MIND Core follows the mind-spec Core v1 contract (mind-spec/spec/v1.0). This page documents how stability is applied for the compiler/runtime pipeline and how versions are communicated in the CLI.

Semantic Versioning (0.y.z)

MIND Core currently publishes 0.y.z versions with the following rules:

  • Patch (0.y.*): bug fixes, documentation updates, and tooling-only changes that do not alter IR semantics or CLI contracts.
  • Minor (0.y.*): additive IR extensions are allowed, including new instructions and flags. Existing IR semantics must remain compatible.

What counts as breaking

  • Changing the semantics of an existing IR instruction, its shape rules, or its broadcasting/reduction behavior.
  • Altering CLI output formats (textual IR, diagnostics, or stable flags) in ways that break downstream tooling.
  • Modifying MLIR lowering patterns that are relied on by snapshot tests or downstream compiler passes.

Stability categories

Stable surfaces

  • Core IR v1: instruction set, shape rules, reductions, broadcasting, and verification guarantees.
  • Autodiff API: differentiate_function, GradientResult, and AutodiffError.
  • Canonicalization guarantees: deterministic rewrites prior to lowering.
  • mindc base flags and textual IR output.
  • Compiler diagnostics: error codes (E1xxxE5xxx) and the JSON diagnostic field names for the --diagnostic-format json surface.
  • Core v1 GPU profile: DeviceKind/BackendTarget enum variants for CPU and GPU, the runtime backend-selection error model (e.g., BackendUnavailable), and the GPUBackend trait surface that executes canonical IR on GPU devices.
  • Conformance suite: the golden Core v1 conformance corpus shipped with this repository. Passing the suite for a given profile (CPU baseline or the GPU profile) demonstrates API, IR, autodiff, and MLIR stability for that profile in the current release.

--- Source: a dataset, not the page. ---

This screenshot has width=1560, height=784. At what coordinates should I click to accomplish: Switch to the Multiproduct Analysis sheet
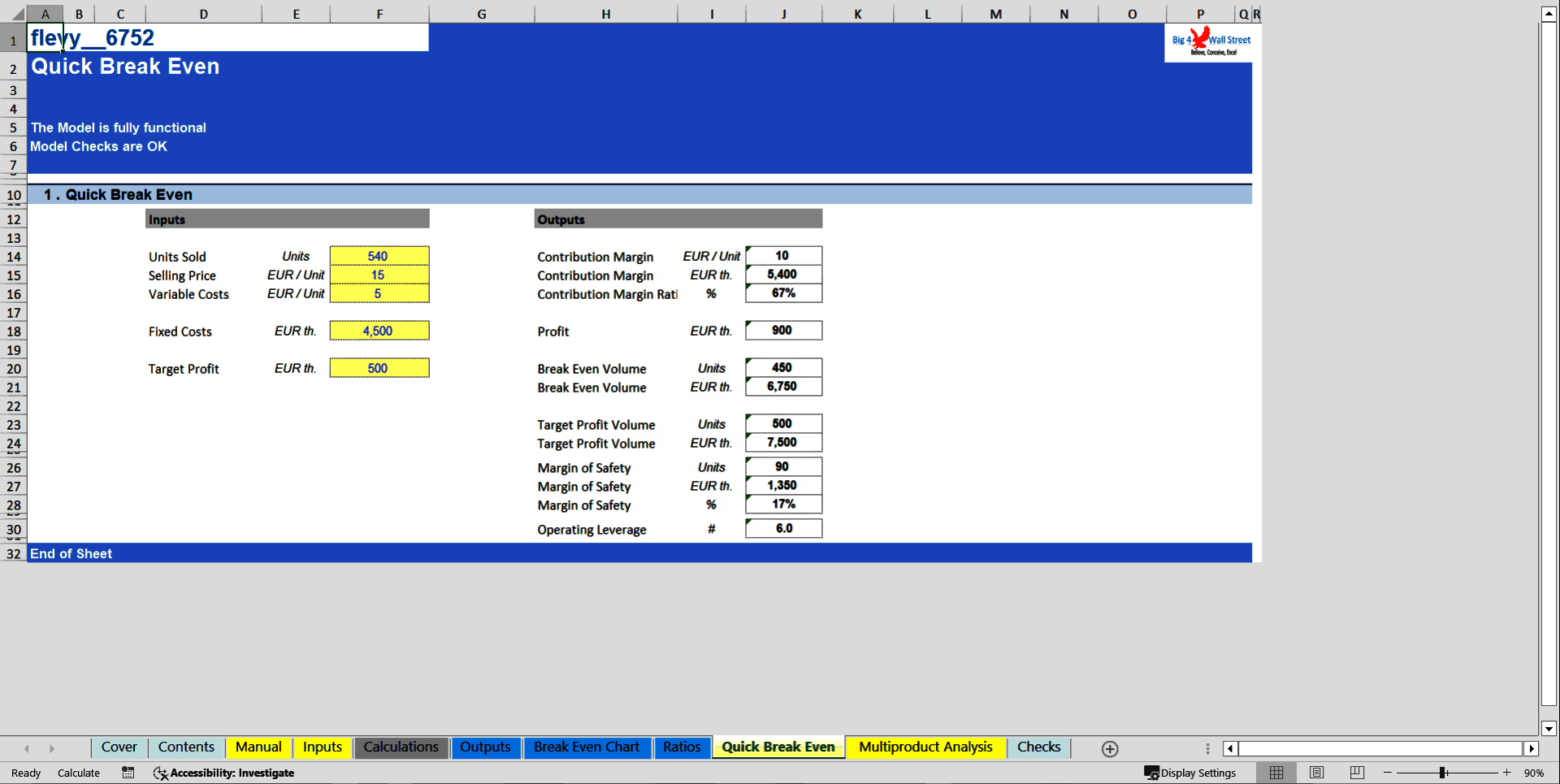click(924, 747)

Conditionally stable surfaces

  • MLIR lowering (mlir-lowering feature): stable within a minor version but may change across minor releases to track backend needs.

Experimental surfaces

  • New operations added to the IR.
  • New feature flags exposed by the CLI or libraries.
  • Concrete GPU or accelerator backend implementations and device-specific lowering pipelines.